Un’offerta, chiarificatrice per Arturo, di una porzione di realtà, quella realtà che gli verrà di lì a qualche mese sbattuta in faccia da un avanzo di galera pseudo-dandy, di cui il padre è assolutamente e platealmente infatuato, e che non a caso di cognome fa Stella.

 

EDIZIONE ESAMINATA e BREVI NOTE.

Elsa Morante (Roma 1912-1985), romanziera, poetessa e saggista italiana. Dopo aver esordito con i racconti di Il gioco segreto (1941), e dopo il matrimonio con Alberto Moravia, si dedicò alla costruzione di un grande romanzo familiare. L’opera, Menzogna e sortilegio (1948, premio Viareggio), uscì in piena era neorealista, ma risulta assolutamente irriducibile ai modelli del neorealismo letterario. Romanzo d’esordio, stupefacente per maturità e per originalità, Menzogna e sortilegio costruisce la sua straordinaria tensione stilistica intorno al contrasto insanabile fra realtà e illusioni, fra un mondo rappresentato nella sua concreta durezza e i fantasmi mentali dei protagonisti, di cui la stessa letteratura è l’ultima, paradossale incarnazione.

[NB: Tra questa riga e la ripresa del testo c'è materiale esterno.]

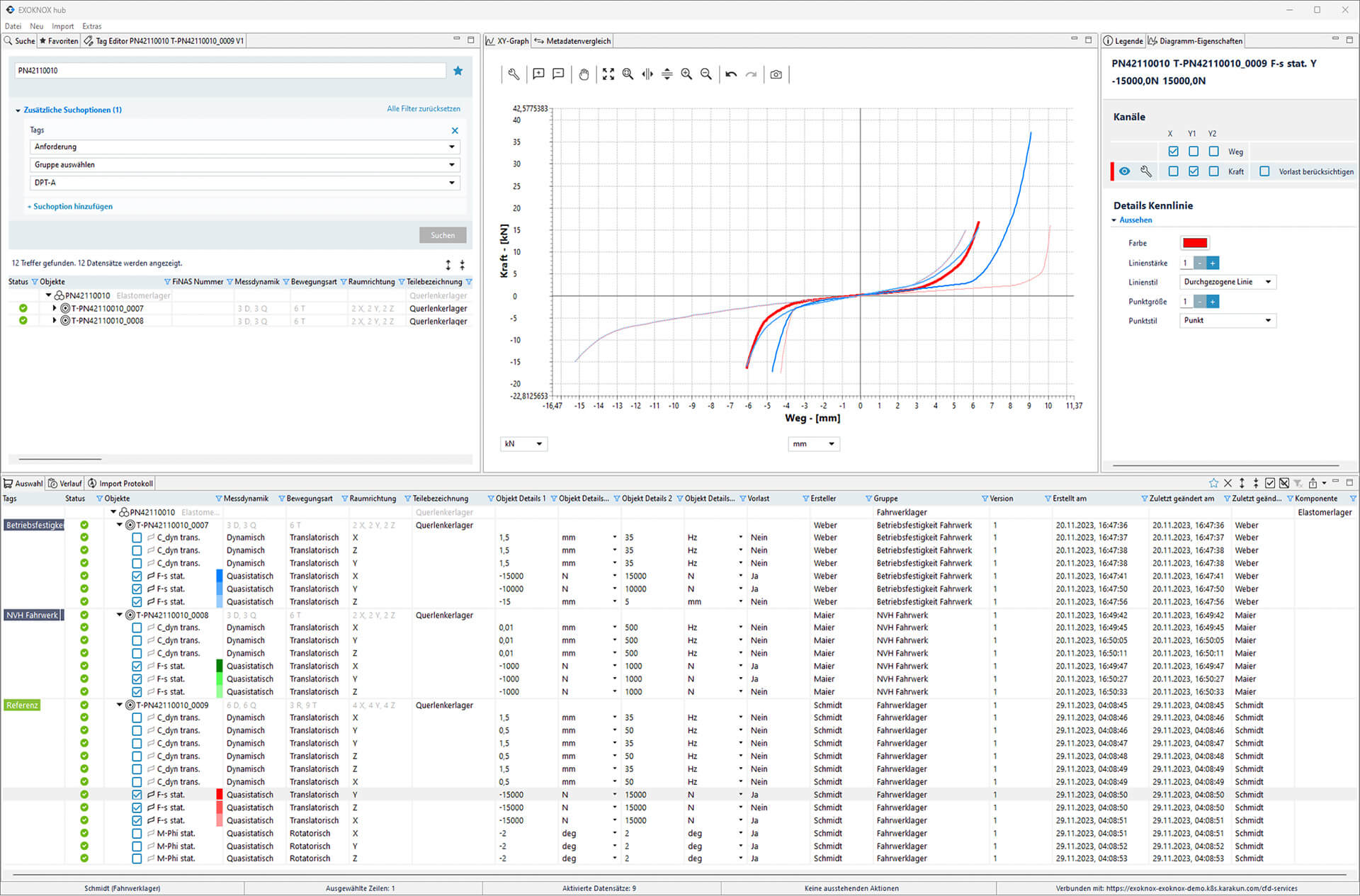
Task: Open the kN unit dropdown below the chart
Action: (523, 443)
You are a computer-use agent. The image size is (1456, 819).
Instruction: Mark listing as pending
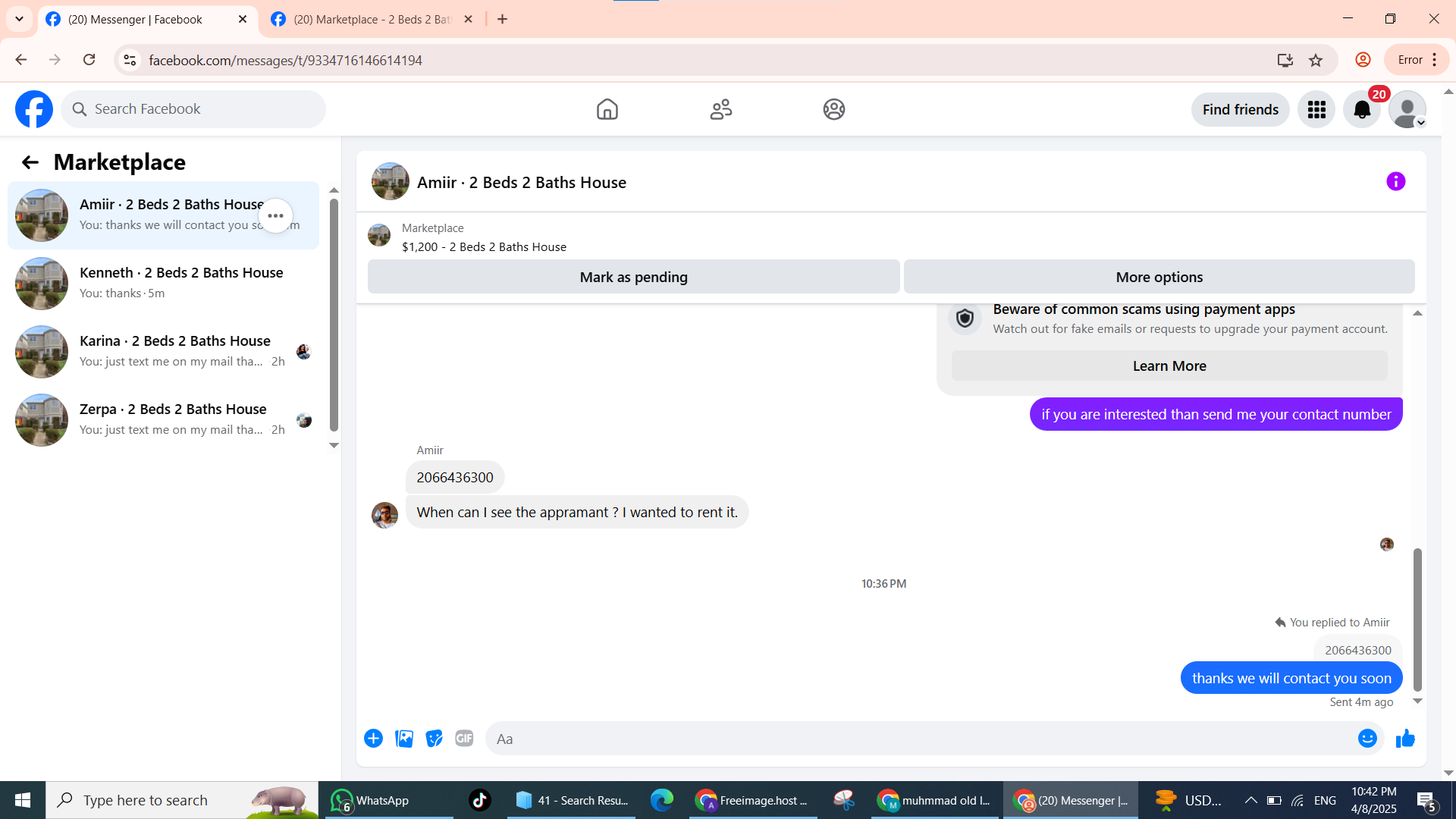point(633,278)
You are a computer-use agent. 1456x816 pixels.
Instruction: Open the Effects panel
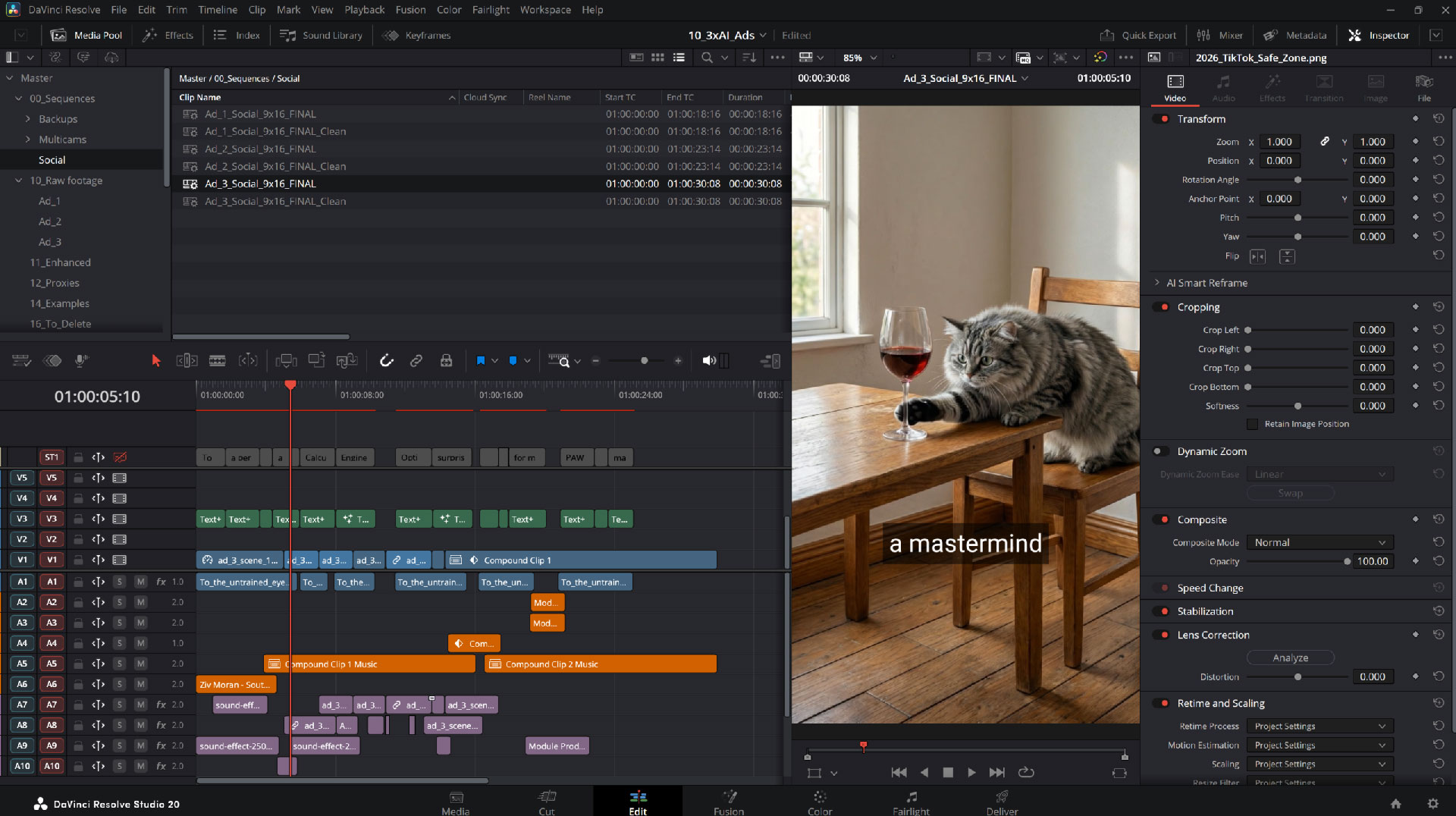click(167, 35)
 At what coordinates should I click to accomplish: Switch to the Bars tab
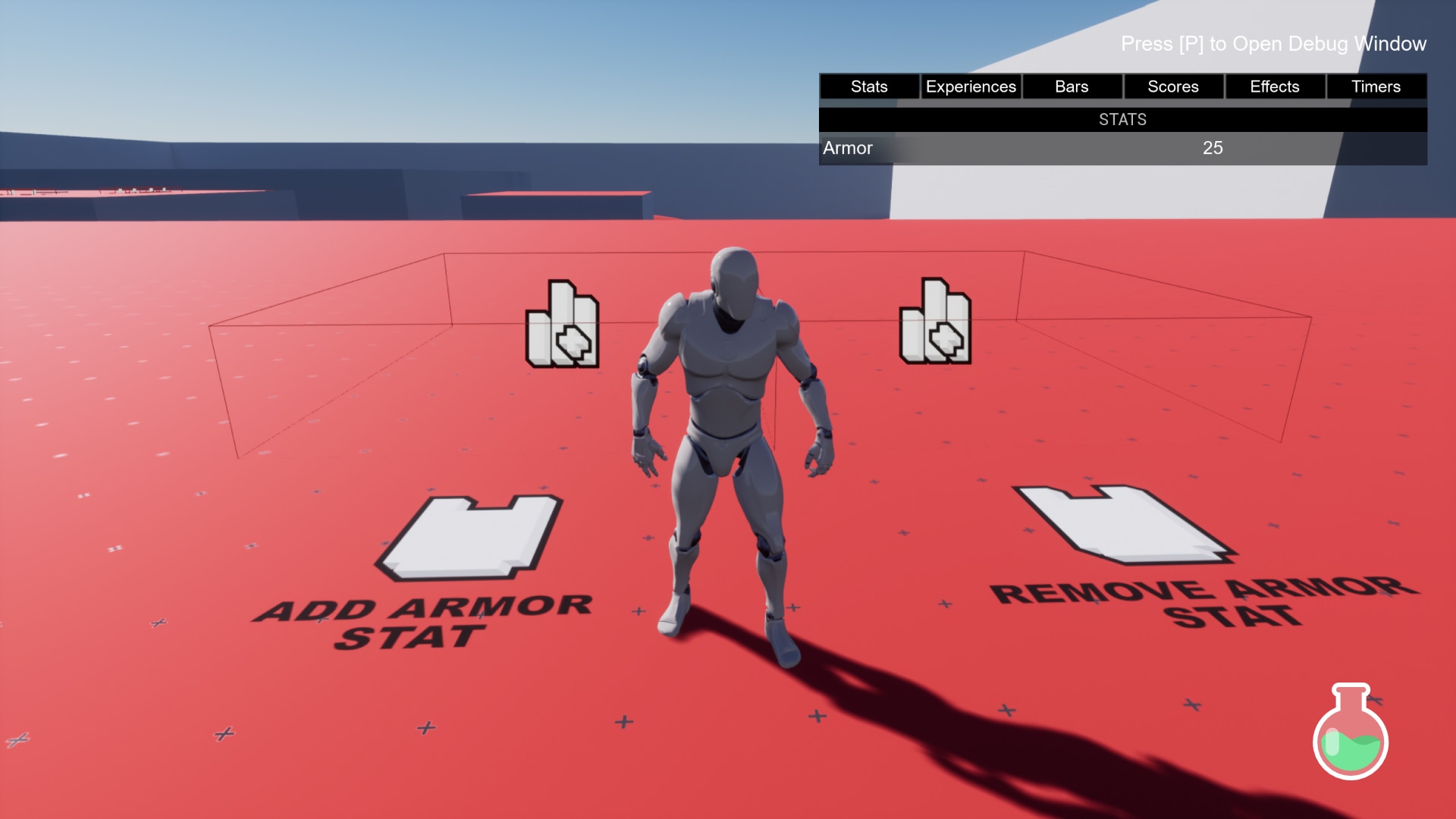pyautogui.click(x=1072, y=86)
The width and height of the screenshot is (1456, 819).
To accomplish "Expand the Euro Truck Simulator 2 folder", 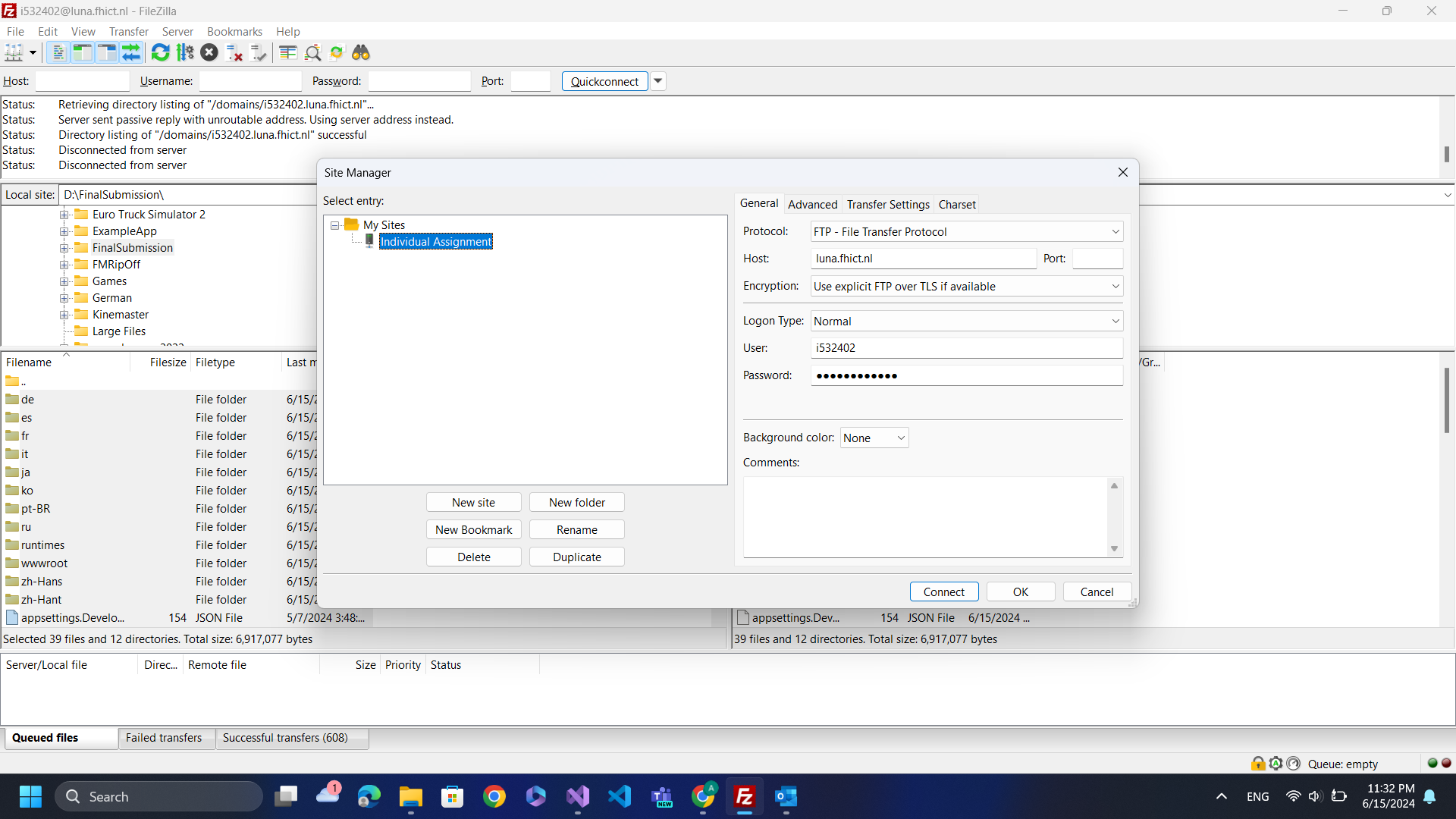I will pyautogui.click(x=64, y=215).
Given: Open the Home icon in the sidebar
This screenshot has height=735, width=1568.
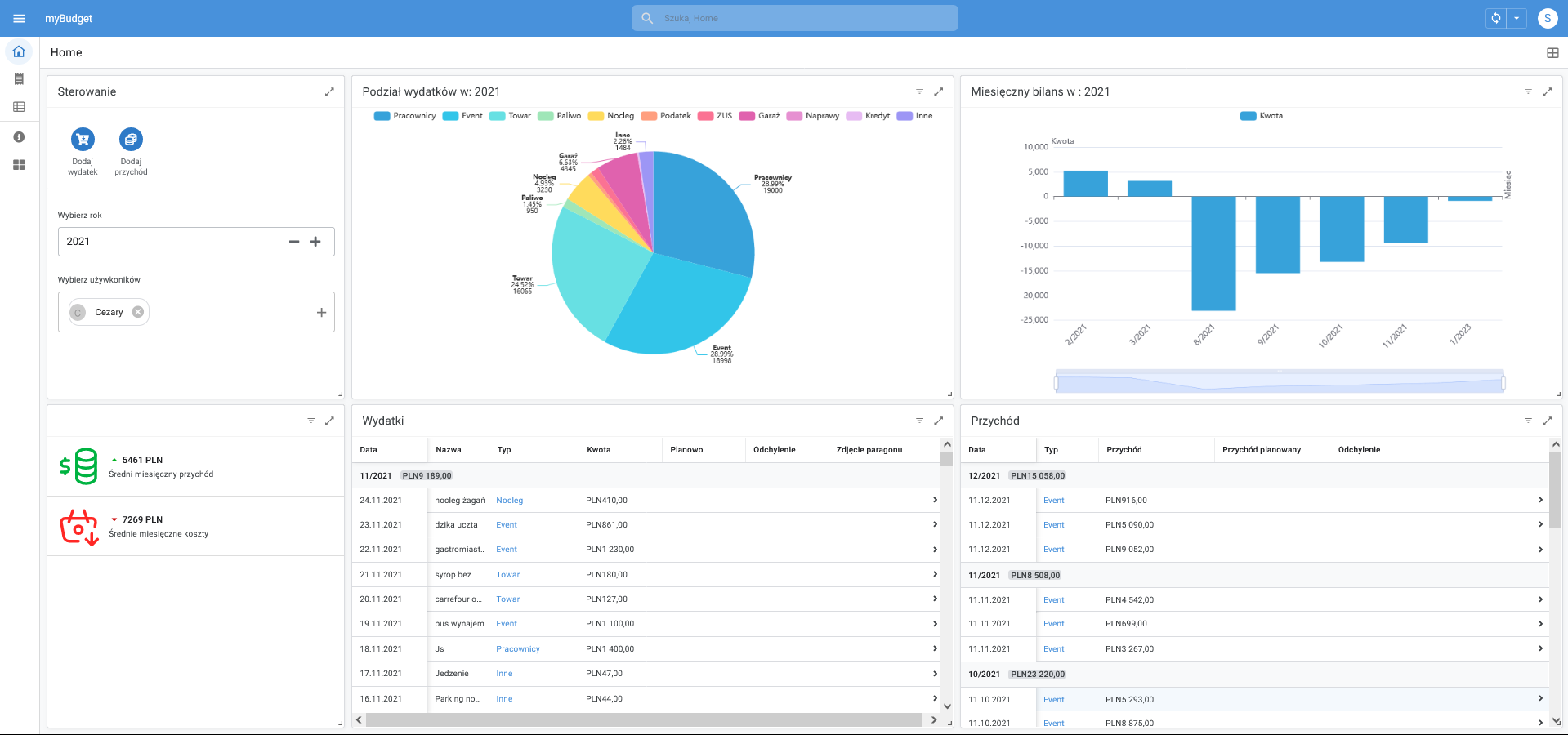Looking at the screenshot, I should (19, 51).
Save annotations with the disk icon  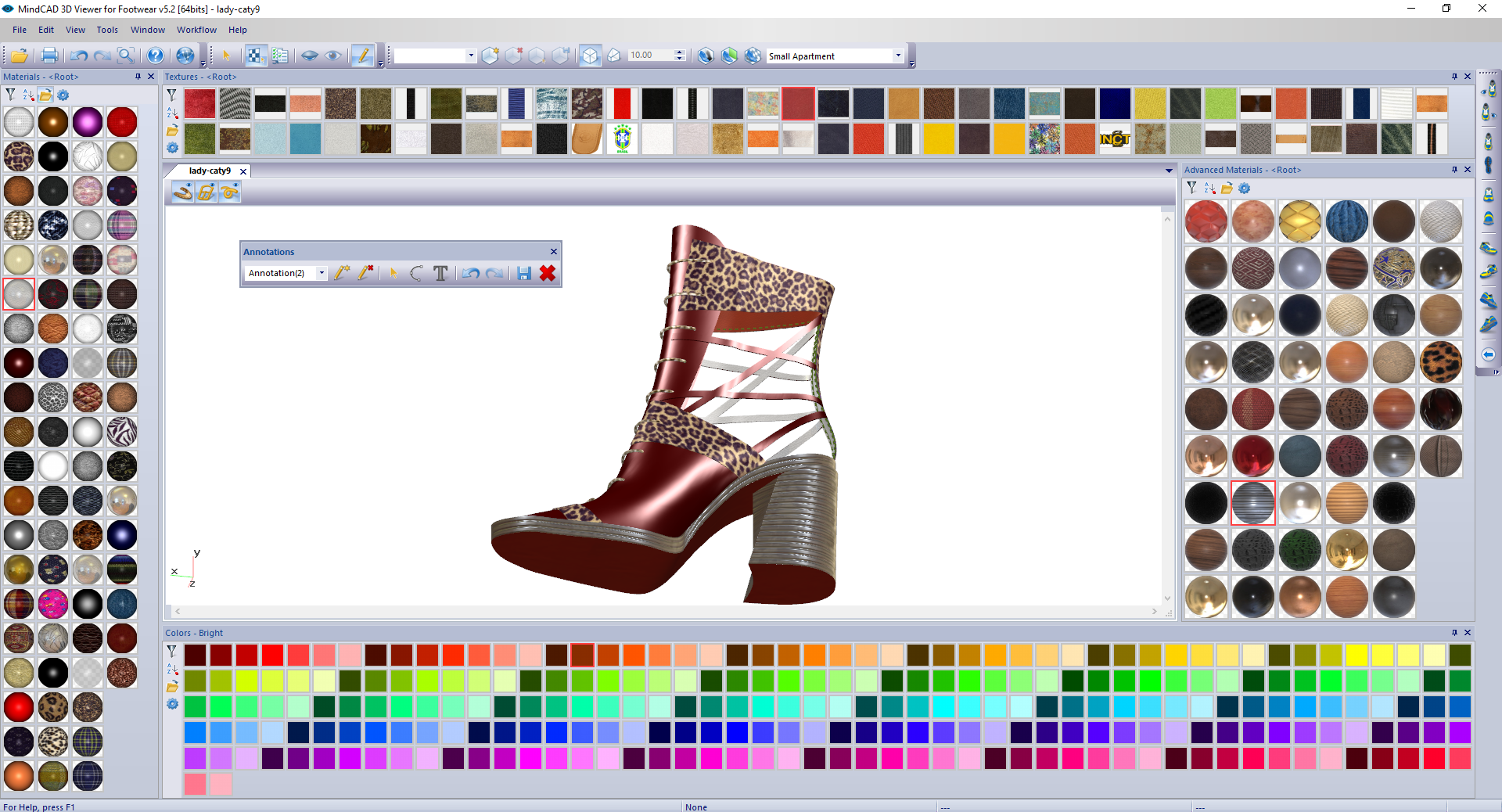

In seguito Elsa Morante pubblicò pochissimi libri, tutti accompagnati da un lungo e complesso lavorio linguistico e tutti capaci di concentrare realtà e magia in simboli ad alta densità. Giustamente famoso è anzitutto L’isola di Arturo (1957, premio Strega). I racconti di Lo scialle andaluso (1963) riprendono testi scritti fra gli anni Trenta e Cinquanta. Di grande rilievo è anche La Storia (1974), che suscitò un violento dibattito per il suo radicale pessimismo. Con l’ultimo romanzo, Aracoeli (1982), la scrittrice approdò a una visione del mondo se possibile ancora più sconsolata. Si ricordano inoltre le poesie di Il mondo salvato dai ragazzini (1968) e i saggi di Pro o contro la bomba atomica (1987, postumi)[1].

 

Elsa Morante “L’isola di Arturo”, Edizioni Mondolibri s.p.a., Milano, 2005, su licenza della Giulio Einaudi editore.